Stored items:
_ _ _
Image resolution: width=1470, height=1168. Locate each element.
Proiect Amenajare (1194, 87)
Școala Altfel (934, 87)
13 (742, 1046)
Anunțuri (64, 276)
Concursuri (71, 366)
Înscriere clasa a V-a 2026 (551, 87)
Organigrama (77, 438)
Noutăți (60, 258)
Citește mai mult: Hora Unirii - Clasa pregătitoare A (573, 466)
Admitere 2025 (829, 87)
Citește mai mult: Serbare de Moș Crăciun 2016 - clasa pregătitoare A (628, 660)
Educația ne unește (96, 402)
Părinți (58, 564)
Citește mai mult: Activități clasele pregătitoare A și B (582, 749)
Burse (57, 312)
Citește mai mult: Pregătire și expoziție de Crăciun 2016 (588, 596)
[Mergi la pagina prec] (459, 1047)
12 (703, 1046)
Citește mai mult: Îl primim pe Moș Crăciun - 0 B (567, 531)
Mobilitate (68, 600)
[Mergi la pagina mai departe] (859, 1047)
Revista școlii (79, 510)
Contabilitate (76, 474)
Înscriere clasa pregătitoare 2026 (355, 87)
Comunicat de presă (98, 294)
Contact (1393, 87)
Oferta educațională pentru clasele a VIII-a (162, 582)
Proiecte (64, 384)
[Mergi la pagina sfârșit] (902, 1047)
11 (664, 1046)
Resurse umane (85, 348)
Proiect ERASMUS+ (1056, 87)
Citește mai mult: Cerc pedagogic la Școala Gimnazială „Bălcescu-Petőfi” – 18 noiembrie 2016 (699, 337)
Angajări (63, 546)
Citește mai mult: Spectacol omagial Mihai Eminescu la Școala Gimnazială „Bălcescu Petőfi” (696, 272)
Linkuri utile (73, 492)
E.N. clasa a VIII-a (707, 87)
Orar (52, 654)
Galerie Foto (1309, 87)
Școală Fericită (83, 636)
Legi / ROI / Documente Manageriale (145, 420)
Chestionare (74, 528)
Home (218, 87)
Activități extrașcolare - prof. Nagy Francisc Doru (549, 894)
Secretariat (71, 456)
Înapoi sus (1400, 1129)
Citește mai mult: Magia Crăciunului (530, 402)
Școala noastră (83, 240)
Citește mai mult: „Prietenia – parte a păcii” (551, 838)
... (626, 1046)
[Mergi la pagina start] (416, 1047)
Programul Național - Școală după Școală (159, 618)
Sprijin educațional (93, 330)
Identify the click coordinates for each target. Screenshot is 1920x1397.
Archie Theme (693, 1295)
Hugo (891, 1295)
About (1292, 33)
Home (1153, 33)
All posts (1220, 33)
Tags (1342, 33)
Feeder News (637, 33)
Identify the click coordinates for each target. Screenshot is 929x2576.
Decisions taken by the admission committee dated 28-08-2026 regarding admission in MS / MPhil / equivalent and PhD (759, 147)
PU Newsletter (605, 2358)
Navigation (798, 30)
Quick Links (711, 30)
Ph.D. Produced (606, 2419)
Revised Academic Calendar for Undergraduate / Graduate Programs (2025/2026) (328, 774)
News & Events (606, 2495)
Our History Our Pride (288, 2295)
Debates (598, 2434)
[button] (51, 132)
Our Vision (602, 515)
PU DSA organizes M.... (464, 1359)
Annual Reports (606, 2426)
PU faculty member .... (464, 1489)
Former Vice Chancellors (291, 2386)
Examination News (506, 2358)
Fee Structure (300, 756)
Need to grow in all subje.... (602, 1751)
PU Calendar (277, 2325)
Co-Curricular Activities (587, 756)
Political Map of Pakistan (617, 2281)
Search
_ _ _
*Directions*
This exercise asks for an exact repeat of the lines from the one holding "Decisions taken by" through the end of the data above.

*Solution to the exercise*
Decisions taken by the admission committee dated 28-08-2026 regarding admission in MS / MPhil / equivalent and PhD (759, 147)
PU Newsletter (605, 2358)
Navigation (798, 30)
Quick Links (711, 30)
Ph.D. Produced (606, 2419)
Revised Academic Calendar for Undergraduate / Graduate Programs (2025/2026) (328, 774)
News & Events (606, 2495)
Our History Our Pride (288, 2295)
Debates (598, 2434)
[button] (51, 132)
Our Vision (602, 515)
PU DSA organizes M.... (464, 1359)
Annual Reports (606, 2426)
PU faculty member .... (464, 1489)
Former Vice Chancellors (291, 2386)
Examination News (506, 2358)
Fee Structure (300, 756)
Need to grow in all subje.... (602, 1751)
PU Calendar (277, 2325)
Co-Curricular Activities (587, 756)
Political Map of Pakistan (617, 2281)
Search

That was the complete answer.